• Friday, November 20, 2009 Latest Update: 4:41PM
Michael Kanellos | December 12, 2008 at 11:51 AM 4 Comments

VC Investing in Green Will Plunge 40%, Estimates One VC

Venture capitalists will put a lot less money into greentech startups next year, predicts Rob Day, but that could be a good thing.

Day, a partner at @Ventures (and a blogger for Greentech Media) believes there’s a readjustment in financing coming in 2009. Until now, too many VCs have been putting large amounts of money into companies trying to horn into already crowded markets like solar. And, as the dollars have climbed, VCs have assured themselves that it would work because: 1.) the world needs lots of energy; 2.) the established energy companies seemed resistant to adapt to the new opportunities; and 3.) we’re from Silicon Valley and know better.

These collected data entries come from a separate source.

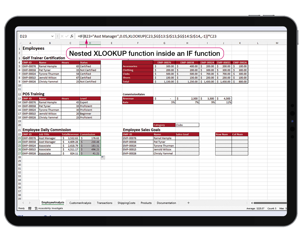The width and height of the screenshot is (303, 242).
Task: Open the Name Box dropdown arrow
Action: pos(52,36)
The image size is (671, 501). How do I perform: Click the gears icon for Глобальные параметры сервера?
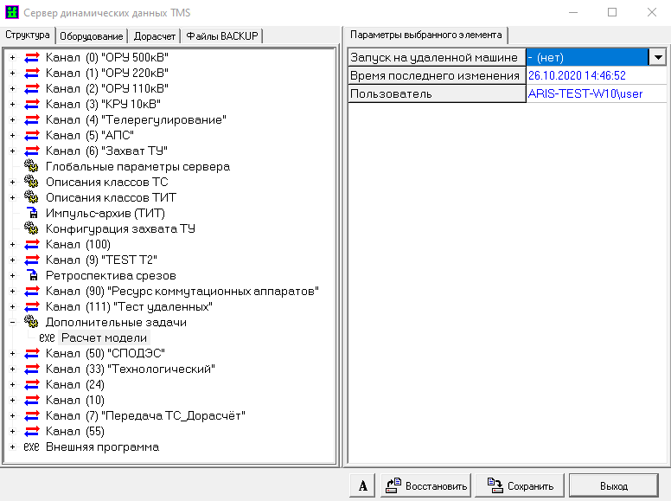click(x=32, y=166)
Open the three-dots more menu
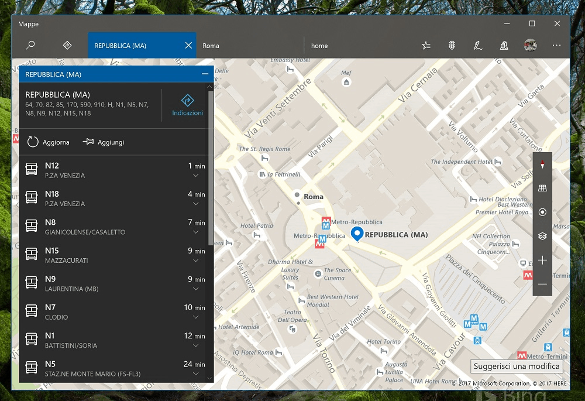The image size is (585, 401). pyautogui.click(x=556, y=46)
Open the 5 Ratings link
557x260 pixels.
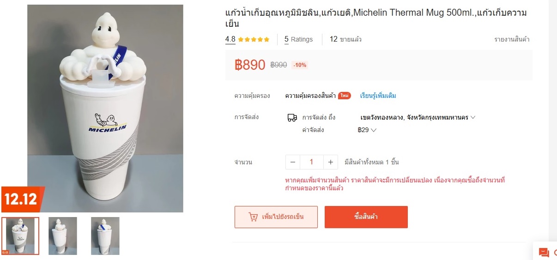298,39

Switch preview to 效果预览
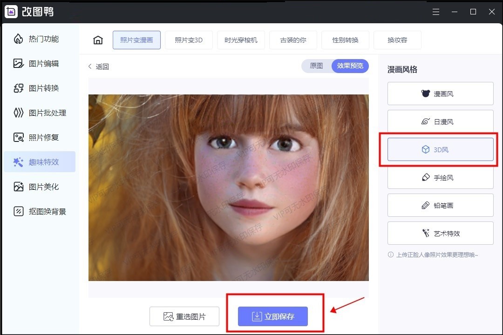tap(350, 66)
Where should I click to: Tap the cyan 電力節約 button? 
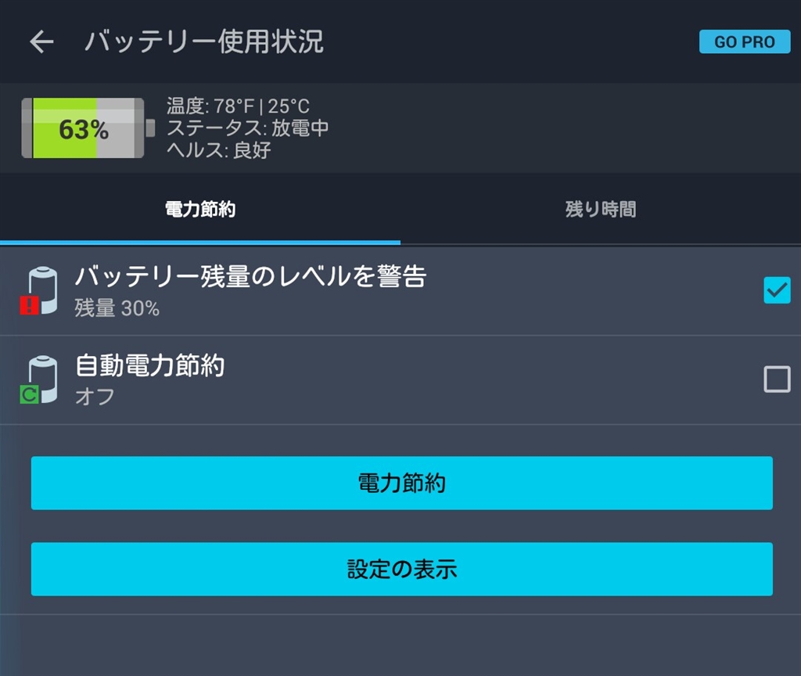pyautogui.click(x=401, y=483)
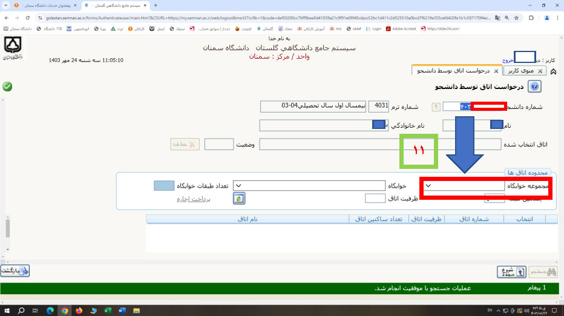564x316 pixels.
Task: Open the خوابگاه dropdown list
Action: pos(237,186)
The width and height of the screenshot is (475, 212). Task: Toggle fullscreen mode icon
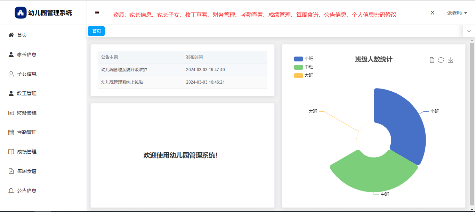tap(433, 12)
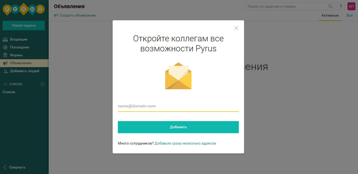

The result is going to be a haircut in funding that could go as deep as 40 percent or more in the first half of 2009, he said.

But, again, that could be good because of where and how that money’s been invested. Roughly 40 percent of the funds now are getting sucked up into massive rounds for individual companies. Over $1 billion has been invested in a few CIGS startups while cadmium telluride solar startup AVA Solar nabbed $104 million in a single round earlier this year. The big money is not just confined to solar. Luminus Devices, which has a high-efficiency LED, raised $72 million in the first quarter.

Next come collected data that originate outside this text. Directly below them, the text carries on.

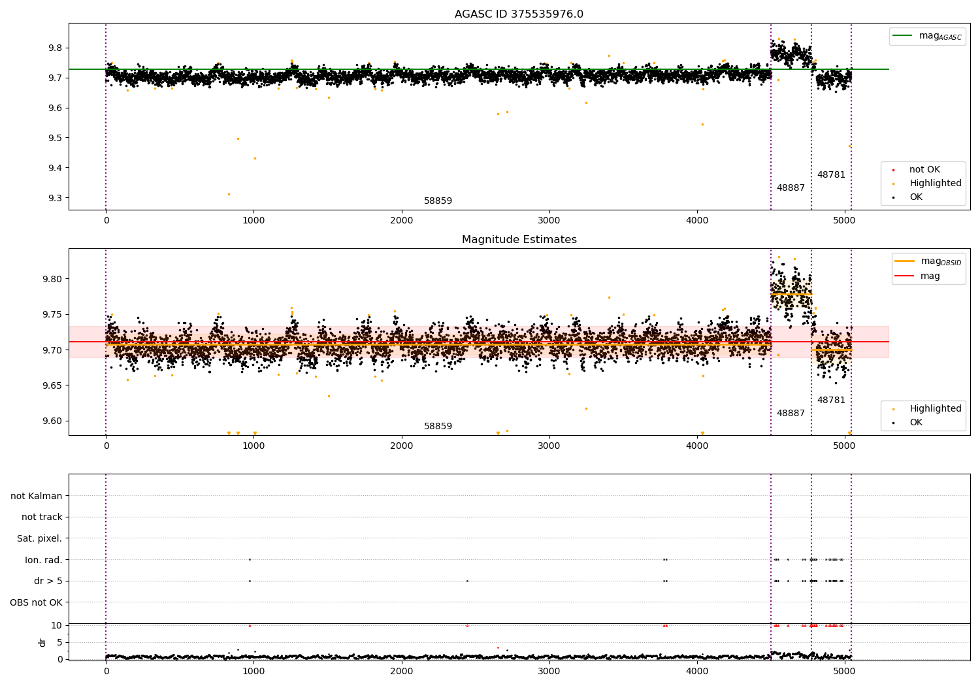Click the 'dr' y-axis label in bottom plot

(x=42, y=643)
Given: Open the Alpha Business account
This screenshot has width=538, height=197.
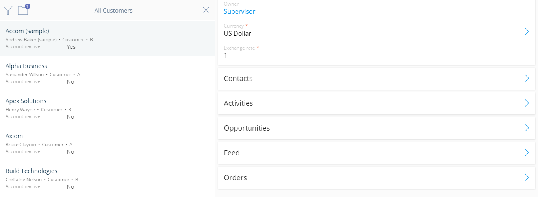Looking at the screenshot, I should pyautogui.click(x=108, y=74).
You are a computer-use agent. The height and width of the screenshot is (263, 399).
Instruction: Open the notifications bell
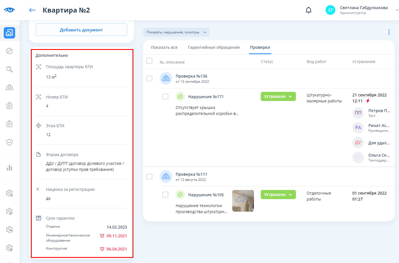point(308,10)
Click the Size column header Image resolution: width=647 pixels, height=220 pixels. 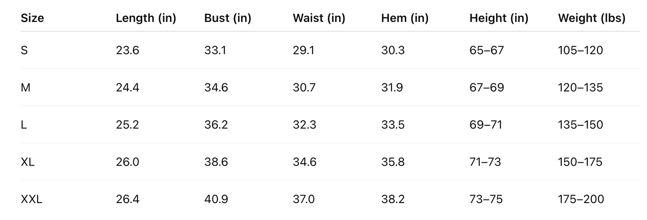[x=32, y=18]
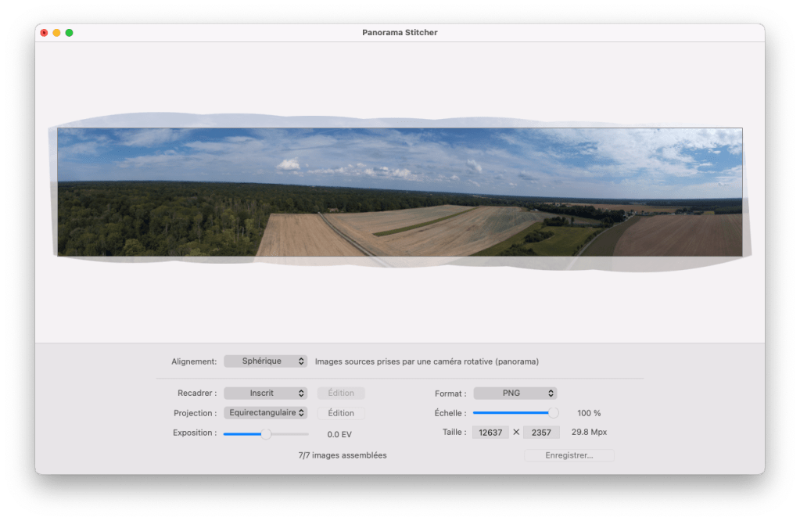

That has lead to a lopsided market which has created unrealistic expectations for well-funded and underfunded companies. (Of course, for those companies that need $100 million for a new factory, this sort of stinks.)

The credit market has effectively terminated these kinds of deals for the moment. Remove those and you’re already down 40 percent. Add some general queasiness about the market overall and VC funding can easily drop by 50 percent next year.

The real problem, however, could occur if a malaise sets in as a result in the drop in funding. The decline in funding could be seen as a lack of confidence in greentech. If that occurs and the sector gets branded as another Internet-like bust, it could cause a lot of promising companies to wither away. (He put together a slide show on his thoughts here. It’s pretty entertaining.)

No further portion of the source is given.